- Problèmes à résoudre -
a: Condensez sous forme de liste le paragraphe du texte sur les injonctions contradictoires commençant par « Sois zen. Mais dans un monde incertain », en conservant ses faits principaux.
b: Renvoyez sans aucune modification le passage du texte sur les injonctions contradictoires allant de « Sois zen. Mais » jusqu'à « jalonnent nos quotidiens. ».

- Texte extrait -

· · · · · · ·

Sois zen. Mais dans un monde incertain, viral, ultra-connecté, au bord du gouffre écologique. Deviens toi-même. Mais dans un environnement normé, cadré, aseptisé. Consomme bio et circuits courts. Dans une opulence de junk food mondialisée et industrielle. Soyons bienveillants, alors que l’indifférence règne. Ou, comme une leçon récitée, ce poncif : n’oublie pas de penser à toi. Mais dans une société anxiogène, individualiste, agressive, clivée comme jamais. Pour les femmes, traitement de défaveur : luttez contre le temps qui passe, par toutes les armes esthétiques autorisées par le ministère de la Santé, mais en même temps, battez-vous, revendiquez le droit de vieillir comme les hommes. Autant d’injonctions contradictoires qui jalonnent nos quotidiens.

· · · · · · ·

- Données fournies -
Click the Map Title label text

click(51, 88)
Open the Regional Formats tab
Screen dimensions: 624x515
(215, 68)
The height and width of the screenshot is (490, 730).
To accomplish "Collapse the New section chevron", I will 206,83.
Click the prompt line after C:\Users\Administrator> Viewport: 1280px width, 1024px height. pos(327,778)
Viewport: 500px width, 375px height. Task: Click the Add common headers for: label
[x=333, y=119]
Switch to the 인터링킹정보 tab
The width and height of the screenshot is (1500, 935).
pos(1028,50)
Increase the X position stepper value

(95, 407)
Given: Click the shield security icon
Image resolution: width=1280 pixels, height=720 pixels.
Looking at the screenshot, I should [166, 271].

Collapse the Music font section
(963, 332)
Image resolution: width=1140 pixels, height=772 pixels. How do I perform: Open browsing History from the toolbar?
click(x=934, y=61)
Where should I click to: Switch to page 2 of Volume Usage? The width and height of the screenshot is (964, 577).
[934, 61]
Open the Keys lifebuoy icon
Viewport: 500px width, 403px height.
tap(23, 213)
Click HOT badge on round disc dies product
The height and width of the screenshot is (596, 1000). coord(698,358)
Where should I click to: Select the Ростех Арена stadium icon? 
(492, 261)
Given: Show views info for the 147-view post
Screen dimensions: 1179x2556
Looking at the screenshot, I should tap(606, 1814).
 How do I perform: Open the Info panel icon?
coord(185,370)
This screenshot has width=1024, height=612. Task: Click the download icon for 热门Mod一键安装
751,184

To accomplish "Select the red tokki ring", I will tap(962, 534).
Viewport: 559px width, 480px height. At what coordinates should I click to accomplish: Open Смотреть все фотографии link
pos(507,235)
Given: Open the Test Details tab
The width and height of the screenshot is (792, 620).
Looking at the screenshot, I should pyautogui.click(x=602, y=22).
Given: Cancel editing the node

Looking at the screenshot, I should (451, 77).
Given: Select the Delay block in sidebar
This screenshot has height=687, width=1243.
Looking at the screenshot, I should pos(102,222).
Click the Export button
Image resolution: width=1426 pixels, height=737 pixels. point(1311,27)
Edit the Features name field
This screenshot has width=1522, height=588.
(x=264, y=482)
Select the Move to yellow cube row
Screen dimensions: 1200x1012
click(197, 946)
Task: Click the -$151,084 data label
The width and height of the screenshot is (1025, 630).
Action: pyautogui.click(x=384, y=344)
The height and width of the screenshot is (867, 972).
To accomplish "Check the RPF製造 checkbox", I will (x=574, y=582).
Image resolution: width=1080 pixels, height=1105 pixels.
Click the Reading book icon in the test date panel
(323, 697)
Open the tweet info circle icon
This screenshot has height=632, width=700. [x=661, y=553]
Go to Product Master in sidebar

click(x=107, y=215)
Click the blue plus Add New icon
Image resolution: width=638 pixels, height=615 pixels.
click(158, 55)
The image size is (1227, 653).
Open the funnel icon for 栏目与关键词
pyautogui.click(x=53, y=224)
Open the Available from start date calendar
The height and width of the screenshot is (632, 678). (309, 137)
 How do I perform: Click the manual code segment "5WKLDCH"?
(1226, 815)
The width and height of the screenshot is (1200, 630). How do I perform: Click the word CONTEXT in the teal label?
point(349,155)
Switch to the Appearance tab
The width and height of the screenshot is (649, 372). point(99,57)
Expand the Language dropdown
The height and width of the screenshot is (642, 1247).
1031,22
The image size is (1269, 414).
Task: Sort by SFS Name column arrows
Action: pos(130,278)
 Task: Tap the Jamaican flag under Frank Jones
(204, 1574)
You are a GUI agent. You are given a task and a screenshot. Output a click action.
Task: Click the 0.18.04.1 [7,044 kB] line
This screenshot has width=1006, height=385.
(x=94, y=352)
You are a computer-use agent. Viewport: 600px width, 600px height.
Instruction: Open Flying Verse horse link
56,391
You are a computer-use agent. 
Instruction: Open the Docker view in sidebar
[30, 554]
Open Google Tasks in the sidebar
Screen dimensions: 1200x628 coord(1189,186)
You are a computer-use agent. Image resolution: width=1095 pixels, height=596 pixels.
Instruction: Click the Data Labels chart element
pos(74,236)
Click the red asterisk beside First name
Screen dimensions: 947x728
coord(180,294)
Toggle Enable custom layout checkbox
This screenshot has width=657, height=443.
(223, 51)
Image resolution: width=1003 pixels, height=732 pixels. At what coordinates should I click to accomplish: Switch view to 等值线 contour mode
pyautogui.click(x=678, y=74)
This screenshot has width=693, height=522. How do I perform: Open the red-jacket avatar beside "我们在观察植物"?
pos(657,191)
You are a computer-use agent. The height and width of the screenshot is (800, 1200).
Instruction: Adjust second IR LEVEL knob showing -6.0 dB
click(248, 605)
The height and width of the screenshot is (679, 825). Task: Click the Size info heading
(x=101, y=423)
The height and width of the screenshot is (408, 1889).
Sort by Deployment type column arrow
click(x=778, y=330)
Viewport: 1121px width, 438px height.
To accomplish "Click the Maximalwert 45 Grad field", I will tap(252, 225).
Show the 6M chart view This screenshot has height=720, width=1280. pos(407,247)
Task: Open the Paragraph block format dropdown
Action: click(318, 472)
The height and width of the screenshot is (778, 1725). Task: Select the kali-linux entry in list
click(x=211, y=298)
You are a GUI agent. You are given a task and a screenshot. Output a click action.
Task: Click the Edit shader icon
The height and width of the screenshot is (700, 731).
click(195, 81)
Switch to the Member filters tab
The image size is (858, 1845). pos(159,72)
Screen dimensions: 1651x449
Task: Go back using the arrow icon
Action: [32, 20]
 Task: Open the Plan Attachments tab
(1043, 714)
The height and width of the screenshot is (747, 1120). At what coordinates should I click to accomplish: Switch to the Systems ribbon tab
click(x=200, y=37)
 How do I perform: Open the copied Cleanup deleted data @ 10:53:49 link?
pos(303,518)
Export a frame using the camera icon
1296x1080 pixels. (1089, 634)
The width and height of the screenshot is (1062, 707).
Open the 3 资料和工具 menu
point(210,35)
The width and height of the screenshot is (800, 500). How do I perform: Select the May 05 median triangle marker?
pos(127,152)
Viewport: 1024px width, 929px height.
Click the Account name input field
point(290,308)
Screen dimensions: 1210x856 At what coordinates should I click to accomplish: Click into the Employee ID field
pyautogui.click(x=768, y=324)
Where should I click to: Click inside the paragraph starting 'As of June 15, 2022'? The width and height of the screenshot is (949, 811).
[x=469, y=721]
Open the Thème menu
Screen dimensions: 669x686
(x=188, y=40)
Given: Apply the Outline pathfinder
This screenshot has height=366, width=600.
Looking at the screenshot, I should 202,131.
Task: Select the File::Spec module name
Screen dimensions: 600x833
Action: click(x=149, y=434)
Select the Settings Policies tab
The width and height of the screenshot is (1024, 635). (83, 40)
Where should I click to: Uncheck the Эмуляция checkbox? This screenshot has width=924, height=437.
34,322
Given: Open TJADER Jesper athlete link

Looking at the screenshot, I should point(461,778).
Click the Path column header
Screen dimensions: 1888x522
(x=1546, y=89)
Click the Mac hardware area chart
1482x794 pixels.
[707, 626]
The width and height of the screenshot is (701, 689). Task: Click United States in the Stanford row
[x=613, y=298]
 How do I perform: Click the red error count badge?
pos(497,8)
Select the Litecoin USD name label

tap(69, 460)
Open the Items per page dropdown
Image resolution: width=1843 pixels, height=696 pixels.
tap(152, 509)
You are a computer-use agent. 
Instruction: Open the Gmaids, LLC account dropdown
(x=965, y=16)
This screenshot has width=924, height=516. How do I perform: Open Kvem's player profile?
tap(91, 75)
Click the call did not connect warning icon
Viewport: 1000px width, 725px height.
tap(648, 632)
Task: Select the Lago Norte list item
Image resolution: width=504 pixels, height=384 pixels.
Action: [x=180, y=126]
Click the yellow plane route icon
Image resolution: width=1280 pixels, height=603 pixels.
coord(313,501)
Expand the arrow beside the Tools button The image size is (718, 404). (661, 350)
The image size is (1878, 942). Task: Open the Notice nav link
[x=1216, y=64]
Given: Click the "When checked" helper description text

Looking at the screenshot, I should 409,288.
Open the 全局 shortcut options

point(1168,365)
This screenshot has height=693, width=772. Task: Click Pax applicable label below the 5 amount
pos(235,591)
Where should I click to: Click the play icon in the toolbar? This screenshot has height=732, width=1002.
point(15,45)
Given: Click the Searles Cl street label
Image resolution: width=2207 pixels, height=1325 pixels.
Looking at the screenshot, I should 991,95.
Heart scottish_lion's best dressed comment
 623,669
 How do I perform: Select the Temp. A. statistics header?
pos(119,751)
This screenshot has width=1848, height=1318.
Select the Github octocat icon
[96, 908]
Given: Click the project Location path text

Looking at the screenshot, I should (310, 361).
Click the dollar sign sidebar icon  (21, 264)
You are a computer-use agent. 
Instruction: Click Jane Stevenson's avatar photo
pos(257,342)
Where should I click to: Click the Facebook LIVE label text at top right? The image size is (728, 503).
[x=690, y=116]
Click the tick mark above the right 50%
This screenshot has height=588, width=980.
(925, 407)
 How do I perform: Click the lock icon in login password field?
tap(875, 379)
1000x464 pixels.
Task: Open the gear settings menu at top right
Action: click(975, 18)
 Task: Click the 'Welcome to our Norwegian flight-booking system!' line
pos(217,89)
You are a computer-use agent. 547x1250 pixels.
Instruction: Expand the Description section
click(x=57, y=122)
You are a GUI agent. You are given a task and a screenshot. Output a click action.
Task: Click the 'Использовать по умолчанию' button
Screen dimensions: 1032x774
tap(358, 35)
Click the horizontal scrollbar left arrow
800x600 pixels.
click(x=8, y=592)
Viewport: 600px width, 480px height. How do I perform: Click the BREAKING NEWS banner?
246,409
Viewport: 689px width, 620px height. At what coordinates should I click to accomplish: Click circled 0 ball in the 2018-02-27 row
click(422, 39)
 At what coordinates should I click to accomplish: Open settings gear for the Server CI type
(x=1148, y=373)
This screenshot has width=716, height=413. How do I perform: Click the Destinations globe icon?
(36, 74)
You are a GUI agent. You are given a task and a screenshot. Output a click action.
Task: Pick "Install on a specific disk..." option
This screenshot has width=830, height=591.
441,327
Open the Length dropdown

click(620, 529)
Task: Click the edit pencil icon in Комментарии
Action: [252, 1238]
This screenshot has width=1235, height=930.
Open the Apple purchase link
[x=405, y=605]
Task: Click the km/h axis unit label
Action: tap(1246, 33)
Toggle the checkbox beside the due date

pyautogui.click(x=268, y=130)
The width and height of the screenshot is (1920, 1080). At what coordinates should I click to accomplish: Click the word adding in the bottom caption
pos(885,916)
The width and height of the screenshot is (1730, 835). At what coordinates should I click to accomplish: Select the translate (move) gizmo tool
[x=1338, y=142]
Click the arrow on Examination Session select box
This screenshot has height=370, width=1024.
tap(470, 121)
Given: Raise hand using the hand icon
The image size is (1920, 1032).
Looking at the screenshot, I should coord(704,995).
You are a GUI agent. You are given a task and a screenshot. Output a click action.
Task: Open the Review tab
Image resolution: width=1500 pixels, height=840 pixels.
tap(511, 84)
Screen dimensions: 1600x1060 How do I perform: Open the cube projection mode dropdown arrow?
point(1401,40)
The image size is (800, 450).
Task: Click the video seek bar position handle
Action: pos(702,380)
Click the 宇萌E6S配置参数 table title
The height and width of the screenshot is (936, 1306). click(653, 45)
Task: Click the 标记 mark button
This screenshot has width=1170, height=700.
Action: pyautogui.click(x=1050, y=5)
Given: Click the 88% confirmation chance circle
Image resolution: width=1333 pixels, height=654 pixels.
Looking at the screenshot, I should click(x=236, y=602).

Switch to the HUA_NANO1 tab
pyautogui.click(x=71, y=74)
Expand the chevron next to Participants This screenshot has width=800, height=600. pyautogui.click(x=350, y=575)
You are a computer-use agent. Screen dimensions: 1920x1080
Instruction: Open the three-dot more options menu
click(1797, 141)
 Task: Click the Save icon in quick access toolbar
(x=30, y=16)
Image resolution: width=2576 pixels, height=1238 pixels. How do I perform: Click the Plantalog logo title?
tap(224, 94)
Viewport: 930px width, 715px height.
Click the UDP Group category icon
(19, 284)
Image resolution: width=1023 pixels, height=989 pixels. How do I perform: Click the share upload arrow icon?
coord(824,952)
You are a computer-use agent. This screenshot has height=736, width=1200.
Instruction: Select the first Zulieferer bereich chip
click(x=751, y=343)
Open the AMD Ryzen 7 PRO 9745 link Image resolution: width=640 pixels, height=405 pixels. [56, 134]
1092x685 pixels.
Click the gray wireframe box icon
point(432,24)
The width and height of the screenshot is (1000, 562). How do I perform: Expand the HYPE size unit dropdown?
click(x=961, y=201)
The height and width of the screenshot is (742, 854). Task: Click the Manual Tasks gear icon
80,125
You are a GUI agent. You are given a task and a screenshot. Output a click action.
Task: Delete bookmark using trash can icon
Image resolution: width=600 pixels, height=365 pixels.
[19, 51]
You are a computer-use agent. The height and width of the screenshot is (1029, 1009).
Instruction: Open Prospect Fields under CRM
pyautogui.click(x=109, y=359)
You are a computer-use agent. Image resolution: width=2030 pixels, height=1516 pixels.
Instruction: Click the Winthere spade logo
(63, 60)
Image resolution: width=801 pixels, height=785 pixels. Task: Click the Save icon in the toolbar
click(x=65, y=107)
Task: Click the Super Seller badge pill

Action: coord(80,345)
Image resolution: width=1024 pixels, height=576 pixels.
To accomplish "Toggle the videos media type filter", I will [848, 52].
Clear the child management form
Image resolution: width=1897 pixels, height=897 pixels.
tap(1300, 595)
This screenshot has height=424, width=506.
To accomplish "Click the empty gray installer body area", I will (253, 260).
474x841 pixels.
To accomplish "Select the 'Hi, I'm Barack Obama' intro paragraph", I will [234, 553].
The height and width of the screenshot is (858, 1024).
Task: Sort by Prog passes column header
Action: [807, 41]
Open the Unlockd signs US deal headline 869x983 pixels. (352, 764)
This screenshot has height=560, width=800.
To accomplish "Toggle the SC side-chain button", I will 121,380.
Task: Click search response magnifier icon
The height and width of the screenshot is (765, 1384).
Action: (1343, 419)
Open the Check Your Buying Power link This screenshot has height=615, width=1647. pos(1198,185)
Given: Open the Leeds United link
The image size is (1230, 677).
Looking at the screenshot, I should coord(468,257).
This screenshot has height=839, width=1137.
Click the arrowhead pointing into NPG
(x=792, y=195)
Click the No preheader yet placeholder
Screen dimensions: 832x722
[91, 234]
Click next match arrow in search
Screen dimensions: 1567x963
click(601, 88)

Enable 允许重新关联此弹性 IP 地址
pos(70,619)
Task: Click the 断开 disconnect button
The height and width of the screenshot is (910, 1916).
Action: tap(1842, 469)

· · · · · · ·

- Réponses successives -
a:
Injonctions contradictoires du quotidien :
- Être zen, dans un monde incertain, viral, ultra-connecté et au bord du gouffre écologique.
- Devenir soi-même, dans un environnement normé, cadré et aseptisé.
- Consommer bio et en circuits courts, face à une opulence de junk food mondialisée et industrielle.
- Être bienveillant, alors que règne l'indifférence.
- Penser à soi, dans une société anxiogène, individualiste, agressive et clivée.
- Pour les femmes : lutter contre le vieillissement par les moyens esthétiques autorisés par le ministère de la Santé, tout en revendiquant le droit de vieillir comme les hommes.

b:
Sois zen. Mais dans un monde incertain, viral, ultra-connecté, au bord du gouffre écologique. Deviens toi-même. Mais dans un environnement normé, cadré, aseptisé. Consomme bio et circuits courts. Dans une opulence de junk food mondialisée et industrielle. Soyons bienveillants, alors que l’indifférence règne. Ou, comme une leçon récitée, ce poncif : n’oublie pas de penser à toi. Mais dans une société anxiogène, individualiste, agressive, clivée comme jamais. Pour les femmes, traitement de défaveur : luttez contre le temps qui passe, par toutes les armes esthétiques autorisées par le ministère de la Santé, mais en même temps, battez-vous, revendiquez le droit de vieillir comme les hommes. Autant d’injonctions contradictoires qui jalonnent nos quotidiens.